19 Aug

Map of the Week: 100th Anniversary of the 19th Amendment

By Arden Benner

In celebration of the one hundredth anniversary of the 19th amendment, this week we’re bringing you “Women’s Suffrage and the Ratification of the 19th Amendment” a story map created by the National Park Service that zig-zags across the country in chronological order of each state’s ratification of the amendment. Focusing geographically on places of historical significance (listed on the National Register of Historical Places) each numerated location highlights a place where significant advocating on behalf of the 19th amendment occurred. The story map features historic images of places and faces integral to the movement, accumulating into a virtual field trip of early women’s suffrage.

In short, the 19th amendment ensured that “the right of citizens of the United States to vote shall not be denied or abridged by the United States or by any State on account of sex” and required the ratification of at minimum 36 states for successful ratification. On August 18th, 1920 it was formally approved. What is important to recognize, something this story map only briefly touches upon, is that the 19th amendment did not necessarily bring easy access to the polls. While the 19th amendment made it legal for women to vote, it “did not, however, guarantee any woman the vote. Instead, laws reserving the ballot for men became unconstitutional. Women would still have to navigate a maze of state laws—based upon age, citizenship, residency, mental competence, and more—that might keep them from the polls.”

Used especially against women of color, many states passed laws with the full intention of disenfranchising their state’s new voters. Many of these tactics were already in place, only expanded to include women in what was already a bid to prevent men of color from placing their ballots. Often in the form of poll taxes, literacy requirements, and threats of violence, people of color were kept from the polls. Various immigration legislations prevent Asians from being able to obtain citizenship, and even Indigenous people were prevented from legally voting in every state until 1962. In Alaska (at the time of the passage of the 19th amendment it was only a territory) where women were allowed to vote as early as 1913, Native American were excluded.
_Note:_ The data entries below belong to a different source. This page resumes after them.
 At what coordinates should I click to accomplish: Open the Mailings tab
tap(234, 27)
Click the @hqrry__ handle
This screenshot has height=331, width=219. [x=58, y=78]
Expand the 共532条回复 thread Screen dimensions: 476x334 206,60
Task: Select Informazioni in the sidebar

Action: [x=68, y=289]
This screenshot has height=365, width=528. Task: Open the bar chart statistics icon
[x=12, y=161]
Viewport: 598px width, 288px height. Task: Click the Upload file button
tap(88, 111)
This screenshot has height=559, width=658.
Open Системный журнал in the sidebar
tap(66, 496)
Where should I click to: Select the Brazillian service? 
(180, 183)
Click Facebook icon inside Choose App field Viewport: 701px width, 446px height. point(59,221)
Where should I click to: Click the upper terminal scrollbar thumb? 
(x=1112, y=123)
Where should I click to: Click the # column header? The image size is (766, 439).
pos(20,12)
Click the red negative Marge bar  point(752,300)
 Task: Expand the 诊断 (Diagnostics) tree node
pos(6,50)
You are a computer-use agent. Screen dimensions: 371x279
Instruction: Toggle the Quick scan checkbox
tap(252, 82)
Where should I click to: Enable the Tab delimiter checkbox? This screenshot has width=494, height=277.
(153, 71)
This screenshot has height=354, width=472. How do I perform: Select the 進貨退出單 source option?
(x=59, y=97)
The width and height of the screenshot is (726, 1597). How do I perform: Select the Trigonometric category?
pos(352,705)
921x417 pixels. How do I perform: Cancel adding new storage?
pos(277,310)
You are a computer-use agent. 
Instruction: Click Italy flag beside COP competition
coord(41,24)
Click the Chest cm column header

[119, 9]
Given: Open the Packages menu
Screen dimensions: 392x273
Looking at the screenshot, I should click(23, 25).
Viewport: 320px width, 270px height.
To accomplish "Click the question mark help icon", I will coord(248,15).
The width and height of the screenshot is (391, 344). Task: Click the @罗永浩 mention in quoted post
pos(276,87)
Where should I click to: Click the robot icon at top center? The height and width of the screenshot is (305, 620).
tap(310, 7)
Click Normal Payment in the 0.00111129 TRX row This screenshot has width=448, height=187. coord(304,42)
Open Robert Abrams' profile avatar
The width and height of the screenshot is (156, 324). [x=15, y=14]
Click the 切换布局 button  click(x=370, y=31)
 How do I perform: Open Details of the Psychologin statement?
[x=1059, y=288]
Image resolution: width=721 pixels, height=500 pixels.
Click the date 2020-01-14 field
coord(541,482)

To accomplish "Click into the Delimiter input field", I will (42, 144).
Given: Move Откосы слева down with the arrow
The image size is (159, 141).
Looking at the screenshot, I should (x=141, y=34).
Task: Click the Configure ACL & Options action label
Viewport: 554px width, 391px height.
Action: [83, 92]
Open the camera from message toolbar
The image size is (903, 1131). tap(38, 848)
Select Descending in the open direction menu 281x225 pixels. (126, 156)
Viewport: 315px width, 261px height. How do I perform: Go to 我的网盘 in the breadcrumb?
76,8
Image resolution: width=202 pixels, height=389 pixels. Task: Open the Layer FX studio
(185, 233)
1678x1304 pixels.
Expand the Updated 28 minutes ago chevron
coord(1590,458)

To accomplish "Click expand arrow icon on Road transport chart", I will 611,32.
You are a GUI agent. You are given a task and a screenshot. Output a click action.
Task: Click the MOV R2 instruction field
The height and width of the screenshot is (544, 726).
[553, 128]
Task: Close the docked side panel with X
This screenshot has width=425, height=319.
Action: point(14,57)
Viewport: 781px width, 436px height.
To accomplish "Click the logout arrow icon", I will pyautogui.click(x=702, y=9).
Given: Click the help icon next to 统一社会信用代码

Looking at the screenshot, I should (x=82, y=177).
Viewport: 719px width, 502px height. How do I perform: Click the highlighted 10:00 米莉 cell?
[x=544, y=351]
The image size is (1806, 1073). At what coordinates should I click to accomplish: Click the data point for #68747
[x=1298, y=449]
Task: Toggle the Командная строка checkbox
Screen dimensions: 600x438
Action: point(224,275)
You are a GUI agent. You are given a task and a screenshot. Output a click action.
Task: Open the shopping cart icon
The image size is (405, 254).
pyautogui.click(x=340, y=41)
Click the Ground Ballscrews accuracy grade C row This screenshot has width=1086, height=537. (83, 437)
It only took 36 states to ratify the 19th amendment, Tennessee being the last necessary for its passage. Of the remaining states, it took some longer than others: “On March 22, 1984, the Mississippi legislature voted to ratify the 19th Amendment, acknowledging that women had been fully enfranchised citizens for sixty-four years.” To this day methods of voter suppression exist; in 2013 provisions provided by the Voting Rights Act of 1965 were rolled back, and the geographic accessibility of polling places are limited. Amid the ongoing COVID-19 pandemic, voting for the 2020 Presidential Election has become even more complicated. While we can spend this week celebrating how far we’ve come over the last one hundred years, its important to recognize that there is still further to go, and the sooner we get there, the better.